** START OF Material for the task **
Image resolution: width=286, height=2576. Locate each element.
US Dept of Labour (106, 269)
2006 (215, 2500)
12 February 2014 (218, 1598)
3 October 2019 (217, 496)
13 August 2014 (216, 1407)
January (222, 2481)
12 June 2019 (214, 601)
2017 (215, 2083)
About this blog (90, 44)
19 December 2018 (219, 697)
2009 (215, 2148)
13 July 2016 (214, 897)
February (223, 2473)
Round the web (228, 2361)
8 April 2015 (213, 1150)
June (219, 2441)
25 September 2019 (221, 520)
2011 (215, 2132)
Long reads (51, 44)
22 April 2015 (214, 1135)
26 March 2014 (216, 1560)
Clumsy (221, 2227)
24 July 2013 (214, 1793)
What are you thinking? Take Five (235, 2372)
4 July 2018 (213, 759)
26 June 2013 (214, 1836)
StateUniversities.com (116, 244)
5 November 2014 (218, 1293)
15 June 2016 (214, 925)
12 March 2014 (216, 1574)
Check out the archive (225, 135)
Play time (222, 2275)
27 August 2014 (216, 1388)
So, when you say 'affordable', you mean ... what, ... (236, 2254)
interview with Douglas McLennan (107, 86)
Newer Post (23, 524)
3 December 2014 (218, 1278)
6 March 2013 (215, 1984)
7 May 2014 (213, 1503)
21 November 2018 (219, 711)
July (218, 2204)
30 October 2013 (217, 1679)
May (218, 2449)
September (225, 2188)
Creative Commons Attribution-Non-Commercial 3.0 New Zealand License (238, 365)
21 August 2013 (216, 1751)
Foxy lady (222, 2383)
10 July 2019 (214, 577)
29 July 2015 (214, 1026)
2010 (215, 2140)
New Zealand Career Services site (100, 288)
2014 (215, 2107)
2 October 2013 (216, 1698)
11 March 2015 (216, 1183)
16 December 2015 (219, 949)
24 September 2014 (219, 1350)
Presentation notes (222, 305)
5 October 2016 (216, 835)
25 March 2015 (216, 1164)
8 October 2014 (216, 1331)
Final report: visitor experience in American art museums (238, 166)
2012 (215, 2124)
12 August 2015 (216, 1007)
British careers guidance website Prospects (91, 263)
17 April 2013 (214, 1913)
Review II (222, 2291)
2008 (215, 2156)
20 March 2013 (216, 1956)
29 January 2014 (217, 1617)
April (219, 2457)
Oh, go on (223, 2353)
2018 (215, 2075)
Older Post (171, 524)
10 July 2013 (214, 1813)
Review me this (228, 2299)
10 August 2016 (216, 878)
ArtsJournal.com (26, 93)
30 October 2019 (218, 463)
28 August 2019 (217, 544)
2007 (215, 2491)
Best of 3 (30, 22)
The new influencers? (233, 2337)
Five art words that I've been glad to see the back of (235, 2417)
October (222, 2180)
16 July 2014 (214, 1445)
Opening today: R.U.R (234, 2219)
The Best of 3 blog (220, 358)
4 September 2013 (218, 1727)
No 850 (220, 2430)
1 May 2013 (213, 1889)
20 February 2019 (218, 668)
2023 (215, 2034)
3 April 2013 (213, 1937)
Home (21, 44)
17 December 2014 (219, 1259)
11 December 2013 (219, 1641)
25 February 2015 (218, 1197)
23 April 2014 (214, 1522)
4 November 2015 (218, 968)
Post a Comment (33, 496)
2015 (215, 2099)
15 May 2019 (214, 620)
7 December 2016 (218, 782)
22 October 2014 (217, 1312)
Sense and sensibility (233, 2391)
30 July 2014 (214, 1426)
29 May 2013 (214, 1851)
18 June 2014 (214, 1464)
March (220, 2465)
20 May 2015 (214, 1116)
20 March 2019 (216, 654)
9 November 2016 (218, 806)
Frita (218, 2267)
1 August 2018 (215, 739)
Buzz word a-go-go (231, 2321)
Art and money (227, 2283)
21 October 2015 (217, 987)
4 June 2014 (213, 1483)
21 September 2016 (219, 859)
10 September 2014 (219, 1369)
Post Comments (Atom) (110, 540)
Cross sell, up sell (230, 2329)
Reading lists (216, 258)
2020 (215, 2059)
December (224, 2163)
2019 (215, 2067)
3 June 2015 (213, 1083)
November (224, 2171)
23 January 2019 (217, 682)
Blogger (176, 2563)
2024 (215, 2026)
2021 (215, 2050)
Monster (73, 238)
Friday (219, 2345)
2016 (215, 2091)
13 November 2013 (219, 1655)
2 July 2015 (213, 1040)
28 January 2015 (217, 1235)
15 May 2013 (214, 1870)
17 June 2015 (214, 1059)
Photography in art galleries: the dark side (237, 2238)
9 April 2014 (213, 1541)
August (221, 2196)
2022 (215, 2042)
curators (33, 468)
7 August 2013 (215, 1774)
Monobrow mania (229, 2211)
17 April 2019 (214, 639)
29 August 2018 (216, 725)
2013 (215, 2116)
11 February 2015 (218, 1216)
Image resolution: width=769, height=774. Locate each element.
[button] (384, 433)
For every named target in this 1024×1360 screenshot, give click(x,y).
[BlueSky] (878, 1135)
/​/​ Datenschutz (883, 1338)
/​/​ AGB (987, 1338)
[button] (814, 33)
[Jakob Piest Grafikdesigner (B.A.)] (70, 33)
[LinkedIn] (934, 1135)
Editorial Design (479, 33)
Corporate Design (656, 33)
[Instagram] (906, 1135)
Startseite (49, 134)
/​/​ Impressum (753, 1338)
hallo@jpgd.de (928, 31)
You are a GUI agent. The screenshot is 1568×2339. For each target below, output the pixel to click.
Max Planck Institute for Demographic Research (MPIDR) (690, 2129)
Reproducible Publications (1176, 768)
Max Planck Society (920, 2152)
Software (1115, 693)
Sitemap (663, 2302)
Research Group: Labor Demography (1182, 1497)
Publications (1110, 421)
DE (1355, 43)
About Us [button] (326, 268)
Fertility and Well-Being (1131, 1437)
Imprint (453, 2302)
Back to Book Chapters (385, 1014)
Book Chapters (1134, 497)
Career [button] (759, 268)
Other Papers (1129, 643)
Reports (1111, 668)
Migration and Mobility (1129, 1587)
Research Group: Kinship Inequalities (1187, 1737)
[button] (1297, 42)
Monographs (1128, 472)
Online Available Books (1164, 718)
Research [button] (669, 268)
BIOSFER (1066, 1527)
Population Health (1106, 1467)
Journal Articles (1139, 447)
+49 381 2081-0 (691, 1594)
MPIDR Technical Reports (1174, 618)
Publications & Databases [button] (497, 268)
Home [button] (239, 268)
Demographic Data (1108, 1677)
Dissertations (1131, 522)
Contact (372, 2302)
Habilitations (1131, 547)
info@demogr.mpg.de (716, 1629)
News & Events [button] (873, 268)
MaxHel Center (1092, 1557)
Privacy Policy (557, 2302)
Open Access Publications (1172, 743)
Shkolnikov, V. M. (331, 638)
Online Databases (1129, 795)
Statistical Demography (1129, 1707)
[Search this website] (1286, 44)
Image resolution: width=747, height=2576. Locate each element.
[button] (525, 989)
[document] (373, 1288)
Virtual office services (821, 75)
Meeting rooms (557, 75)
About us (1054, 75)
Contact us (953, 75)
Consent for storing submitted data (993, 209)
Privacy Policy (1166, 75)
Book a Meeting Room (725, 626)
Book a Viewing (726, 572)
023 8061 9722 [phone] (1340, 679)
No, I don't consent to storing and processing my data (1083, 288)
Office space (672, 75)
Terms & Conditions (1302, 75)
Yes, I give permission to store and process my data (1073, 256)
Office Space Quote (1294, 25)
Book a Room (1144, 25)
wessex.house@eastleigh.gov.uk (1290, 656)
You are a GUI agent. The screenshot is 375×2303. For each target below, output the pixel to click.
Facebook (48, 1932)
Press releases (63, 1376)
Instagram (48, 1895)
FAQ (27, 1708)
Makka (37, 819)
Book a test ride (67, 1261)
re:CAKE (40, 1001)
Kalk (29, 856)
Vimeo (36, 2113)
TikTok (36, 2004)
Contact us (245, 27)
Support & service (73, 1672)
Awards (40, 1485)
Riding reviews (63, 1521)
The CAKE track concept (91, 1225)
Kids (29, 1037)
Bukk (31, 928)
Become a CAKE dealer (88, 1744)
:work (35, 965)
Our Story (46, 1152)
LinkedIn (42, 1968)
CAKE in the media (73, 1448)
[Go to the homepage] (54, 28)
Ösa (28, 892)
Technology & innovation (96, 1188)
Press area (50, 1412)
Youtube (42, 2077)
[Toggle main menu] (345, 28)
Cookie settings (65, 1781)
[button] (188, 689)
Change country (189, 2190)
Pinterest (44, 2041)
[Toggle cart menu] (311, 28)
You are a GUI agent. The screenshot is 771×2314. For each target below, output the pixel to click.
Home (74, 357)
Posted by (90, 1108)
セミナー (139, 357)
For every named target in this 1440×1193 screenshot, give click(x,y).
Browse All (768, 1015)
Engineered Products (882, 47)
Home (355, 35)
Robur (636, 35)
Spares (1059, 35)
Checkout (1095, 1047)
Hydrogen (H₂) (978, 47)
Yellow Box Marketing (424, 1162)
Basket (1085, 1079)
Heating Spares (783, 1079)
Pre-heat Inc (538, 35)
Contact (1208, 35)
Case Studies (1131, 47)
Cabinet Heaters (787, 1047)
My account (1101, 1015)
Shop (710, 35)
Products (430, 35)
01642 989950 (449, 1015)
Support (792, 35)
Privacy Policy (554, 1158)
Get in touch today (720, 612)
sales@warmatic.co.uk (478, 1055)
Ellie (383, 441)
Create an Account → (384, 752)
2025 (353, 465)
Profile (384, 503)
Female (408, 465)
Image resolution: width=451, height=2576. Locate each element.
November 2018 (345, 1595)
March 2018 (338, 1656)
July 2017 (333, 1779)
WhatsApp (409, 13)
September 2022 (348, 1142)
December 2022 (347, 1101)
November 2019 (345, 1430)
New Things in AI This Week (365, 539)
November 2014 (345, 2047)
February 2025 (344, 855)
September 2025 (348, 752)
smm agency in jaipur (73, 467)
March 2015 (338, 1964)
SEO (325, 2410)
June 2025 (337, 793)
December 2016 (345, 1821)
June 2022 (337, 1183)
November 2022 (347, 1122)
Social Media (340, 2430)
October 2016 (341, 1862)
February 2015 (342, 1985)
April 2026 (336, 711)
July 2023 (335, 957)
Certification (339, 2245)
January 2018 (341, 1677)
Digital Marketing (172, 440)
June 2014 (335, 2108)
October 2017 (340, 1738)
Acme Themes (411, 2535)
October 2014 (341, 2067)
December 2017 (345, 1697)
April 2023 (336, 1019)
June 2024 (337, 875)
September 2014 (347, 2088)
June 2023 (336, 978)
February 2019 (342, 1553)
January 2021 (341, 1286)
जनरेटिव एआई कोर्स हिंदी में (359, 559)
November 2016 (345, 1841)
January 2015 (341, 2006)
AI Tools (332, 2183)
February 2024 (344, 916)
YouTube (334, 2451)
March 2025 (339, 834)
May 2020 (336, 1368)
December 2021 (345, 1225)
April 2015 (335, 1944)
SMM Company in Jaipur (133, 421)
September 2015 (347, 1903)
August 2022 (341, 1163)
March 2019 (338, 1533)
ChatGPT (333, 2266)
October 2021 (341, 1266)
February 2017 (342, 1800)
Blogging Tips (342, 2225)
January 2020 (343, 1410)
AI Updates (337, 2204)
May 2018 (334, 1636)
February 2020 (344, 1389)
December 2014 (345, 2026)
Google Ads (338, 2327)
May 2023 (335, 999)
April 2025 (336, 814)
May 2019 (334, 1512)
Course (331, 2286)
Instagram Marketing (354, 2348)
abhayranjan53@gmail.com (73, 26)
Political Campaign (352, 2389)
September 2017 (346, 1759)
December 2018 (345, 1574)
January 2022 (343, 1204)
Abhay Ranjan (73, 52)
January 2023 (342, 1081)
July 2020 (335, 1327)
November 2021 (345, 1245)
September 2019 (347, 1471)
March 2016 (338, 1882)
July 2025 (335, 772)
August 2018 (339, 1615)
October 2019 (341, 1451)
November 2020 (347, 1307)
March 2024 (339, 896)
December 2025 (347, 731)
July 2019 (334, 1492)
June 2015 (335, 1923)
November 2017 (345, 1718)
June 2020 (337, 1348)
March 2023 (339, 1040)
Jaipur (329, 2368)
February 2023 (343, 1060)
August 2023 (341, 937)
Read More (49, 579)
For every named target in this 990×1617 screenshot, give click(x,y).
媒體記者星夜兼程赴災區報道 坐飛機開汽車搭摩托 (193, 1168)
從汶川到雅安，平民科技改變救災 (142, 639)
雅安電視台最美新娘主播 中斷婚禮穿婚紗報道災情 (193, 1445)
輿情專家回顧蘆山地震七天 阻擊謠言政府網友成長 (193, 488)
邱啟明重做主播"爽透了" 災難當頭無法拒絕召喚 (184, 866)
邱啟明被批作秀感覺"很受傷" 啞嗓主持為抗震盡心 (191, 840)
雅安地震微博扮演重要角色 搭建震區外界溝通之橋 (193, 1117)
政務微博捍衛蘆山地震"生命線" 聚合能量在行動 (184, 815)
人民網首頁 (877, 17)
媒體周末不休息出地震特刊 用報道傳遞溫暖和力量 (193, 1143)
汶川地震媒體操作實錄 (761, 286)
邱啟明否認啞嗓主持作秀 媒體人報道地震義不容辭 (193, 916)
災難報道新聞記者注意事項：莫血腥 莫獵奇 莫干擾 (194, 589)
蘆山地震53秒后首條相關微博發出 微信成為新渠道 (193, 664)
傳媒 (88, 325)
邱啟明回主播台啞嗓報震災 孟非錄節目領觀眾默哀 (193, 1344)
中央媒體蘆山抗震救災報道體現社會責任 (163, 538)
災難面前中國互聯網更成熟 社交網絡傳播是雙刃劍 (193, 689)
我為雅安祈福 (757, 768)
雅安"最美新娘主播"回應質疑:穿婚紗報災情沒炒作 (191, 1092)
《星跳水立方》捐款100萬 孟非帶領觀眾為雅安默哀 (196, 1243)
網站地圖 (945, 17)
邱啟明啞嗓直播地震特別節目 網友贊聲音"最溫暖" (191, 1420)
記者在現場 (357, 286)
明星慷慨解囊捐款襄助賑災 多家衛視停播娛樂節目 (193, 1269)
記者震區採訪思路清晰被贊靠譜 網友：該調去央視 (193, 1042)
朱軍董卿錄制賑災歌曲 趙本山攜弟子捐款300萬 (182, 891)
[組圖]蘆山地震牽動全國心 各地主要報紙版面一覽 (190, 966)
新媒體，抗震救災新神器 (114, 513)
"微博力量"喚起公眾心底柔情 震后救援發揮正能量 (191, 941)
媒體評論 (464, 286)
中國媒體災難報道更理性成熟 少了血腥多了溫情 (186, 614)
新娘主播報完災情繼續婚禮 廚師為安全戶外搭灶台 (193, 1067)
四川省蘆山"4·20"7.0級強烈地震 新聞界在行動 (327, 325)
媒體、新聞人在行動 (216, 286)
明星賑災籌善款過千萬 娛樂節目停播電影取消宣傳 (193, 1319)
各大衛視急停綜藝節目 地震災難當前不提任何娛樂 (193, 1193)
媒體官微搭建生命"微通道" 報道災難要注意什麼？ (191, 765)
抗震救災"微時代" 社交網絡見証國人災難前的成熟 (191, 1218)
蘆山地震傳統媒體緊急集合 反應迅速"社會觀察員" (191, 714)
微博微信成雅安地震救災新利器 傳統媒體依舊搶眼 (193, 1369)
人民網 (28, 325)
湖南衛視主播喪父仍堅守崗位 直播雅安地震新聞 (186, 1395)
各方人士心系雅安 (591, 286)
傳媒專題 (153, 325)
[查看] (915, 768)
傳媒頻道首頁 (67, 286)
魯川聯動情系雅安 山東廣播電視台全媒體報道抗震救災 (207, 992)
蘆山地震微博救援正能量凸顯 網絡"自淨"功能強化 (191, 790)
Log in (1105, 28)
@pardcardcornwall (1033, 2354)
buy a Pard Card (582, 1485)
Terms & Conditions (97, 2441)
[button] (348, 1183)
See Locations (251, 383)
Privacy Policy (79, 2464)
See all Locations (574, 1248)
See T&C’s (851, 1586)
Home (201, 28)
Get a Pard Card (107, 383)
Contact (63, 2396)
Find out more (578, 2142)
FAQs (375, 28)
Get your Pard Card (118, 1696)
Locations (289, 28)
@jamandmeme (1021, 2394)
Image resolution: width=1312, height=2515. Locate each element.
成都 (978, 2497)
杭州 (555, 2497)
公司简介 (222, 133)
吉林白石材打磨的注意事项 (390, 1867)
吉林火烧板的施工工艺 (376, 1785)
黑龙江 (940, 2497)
** END OF Material for the task **
Starting at the line that contains "Image resolution: width=1312, height=2515." and ending at the end of the material, write those lines out again with "成都" changed to "重庆" and all else unchanged.

Image resolution: width=1312, height=2515. Locate each element.
重庆 (978, 2497)
杭州 (555, 2497)
公司简介 (222, 133)
吉林白石材打磨的注意事项 (390, 1867)
吉林火烧板的施工工艺 (376, 1785)
黑龙江 (940, 2497)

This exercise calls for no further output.